El niño hincó los codos en las rodillas y sujetó la cara entre las manos:

– ¿Por qué lo haces? -inquirió al fin.

– ¿Por qué hago qué?

– Cazar ratas.

– Para entretenerme, mira. A mí me gustan las ratas.

– ¿Las vendes?

El otro rompió a reír francamente:

– Está bueno eso. Con sacar para merendar ya me conformo -dijo.

Entonces el niño le sugirió que cazara en el término de Torrecillórigo. El muchacho parecía muy divertido: -¿Es vedado esto?

El niño continuó mudo. El hombre, entonces, se sentó en el ribazo, lió un cigarrillo, lo prendió y se tumbó bajo el sol. Guiñaba los ojos, no se sabía si por el humo del cigarrillo o por la fuerza del sol y, de pronto, se enderezó y dijo:

– Parece que no quiere llover.

El Pruden, desde San Juan Clímaco, decía cada tarde en la taberna del Malvino: «Si no llueve para San Quinciano a morir por Dios». El Rosalino y el Virgilio, y el José Luis y el Justito y el Guadalupe y todos los hombres del pueblo no decían nada, pero cada madrugada, al despertar, alzaban los ojos al cielo y al contemplar el azul infinito barbotaban juramentos y maldecían entre dientes. No obstante, se aviaban y salían con el primer sol a aricar los sembrados o a binar los barbechos y, al terminar, se sentaban silenciosamente en la taberna a esperar el agua y, si es caso, trataban de olvidar el riesgo y decían: «Anda, Virgilio, tócate un poco; siquiera tendremos música». Y otro tanto acontecía en septiembre cuando aguardaban pacientemente que lloviera para alzar. Los hombres del pueblo trataban de acorazarse contra la adversidad y jalonaban el curso del año con fiestas y romerías. Pero el agua, o el nublado, o el pulgón, o la helada negra siempre venían a trastornarlo todo. Por las Marzas, que este año cayeron por San Porfirio, el pueblo parecía un funeral.
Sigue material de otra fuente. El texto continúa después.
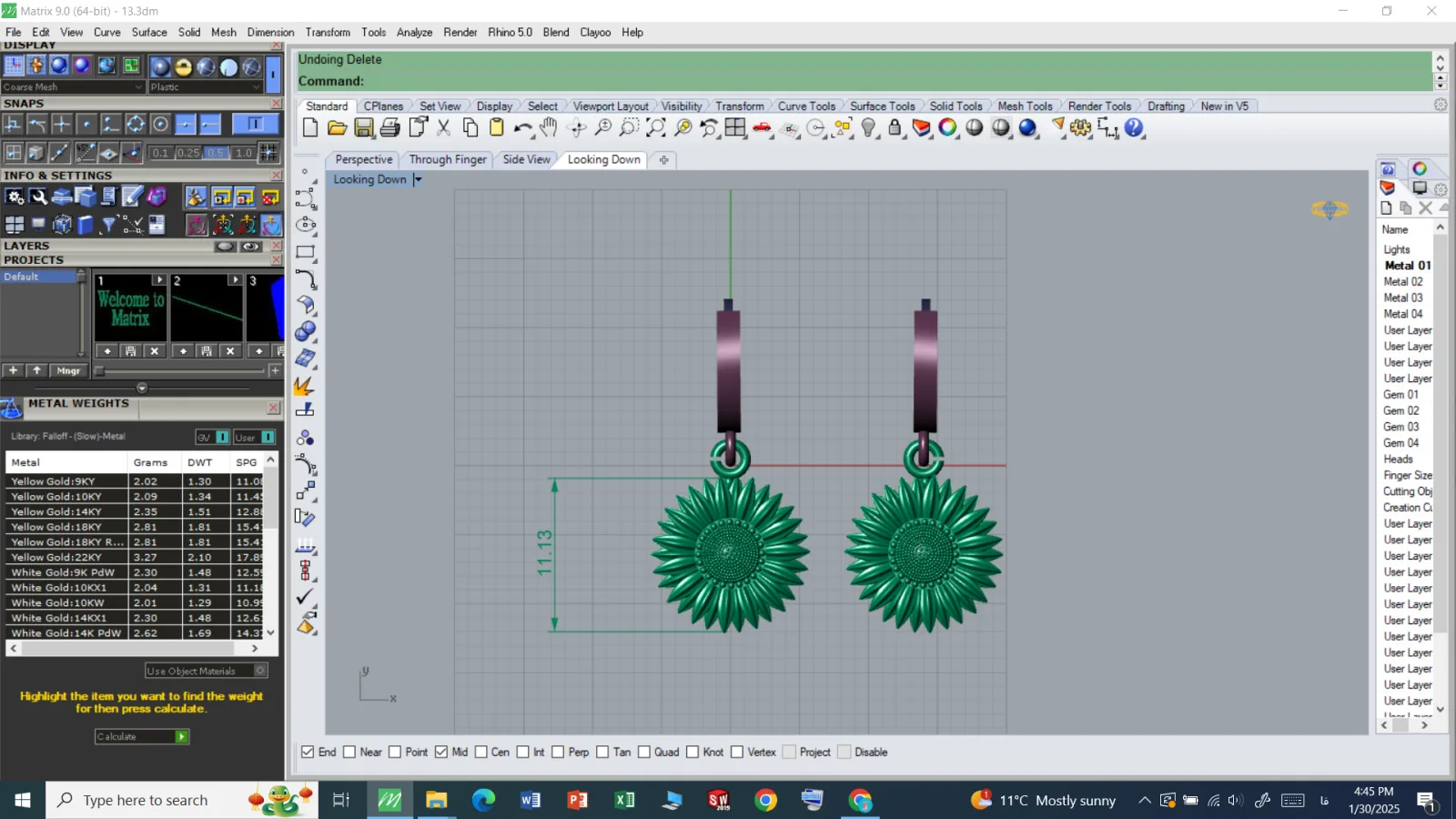
Task: Click the Mngr button in Projects panel
Action: 68,370
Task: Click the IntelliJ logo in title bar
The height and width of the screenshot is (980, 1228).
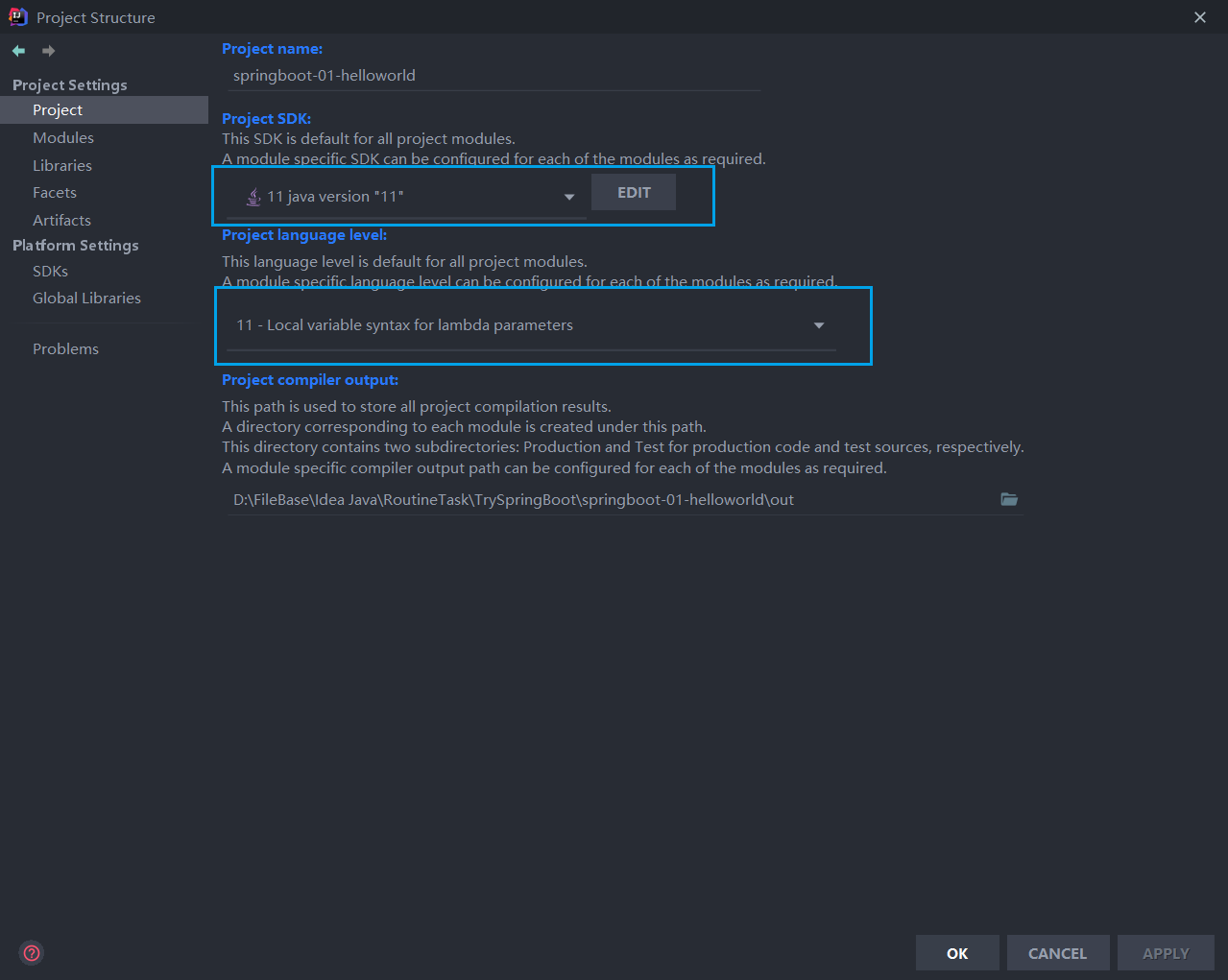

Sin embargo, los mozos se dividieron, como de costumbre, en dos coros y ambos se peleaban por el Virgilio Morante, pero a poco de prender las hogueras se presentó la señora Clo y dijo que había relente y que el Virgilio andaba constipado y que mejor estaría en casa. Los coros, sin el Virgilio, apenas acertaban a entonar y las mozas se reían desde los balcones de sus esfuerzos disonantes. Luego, en las bodegas, no había ratas para todos y una vez más se cumplió la vieja profecía del Centenario: «Vino con holgura, tajada con mesura».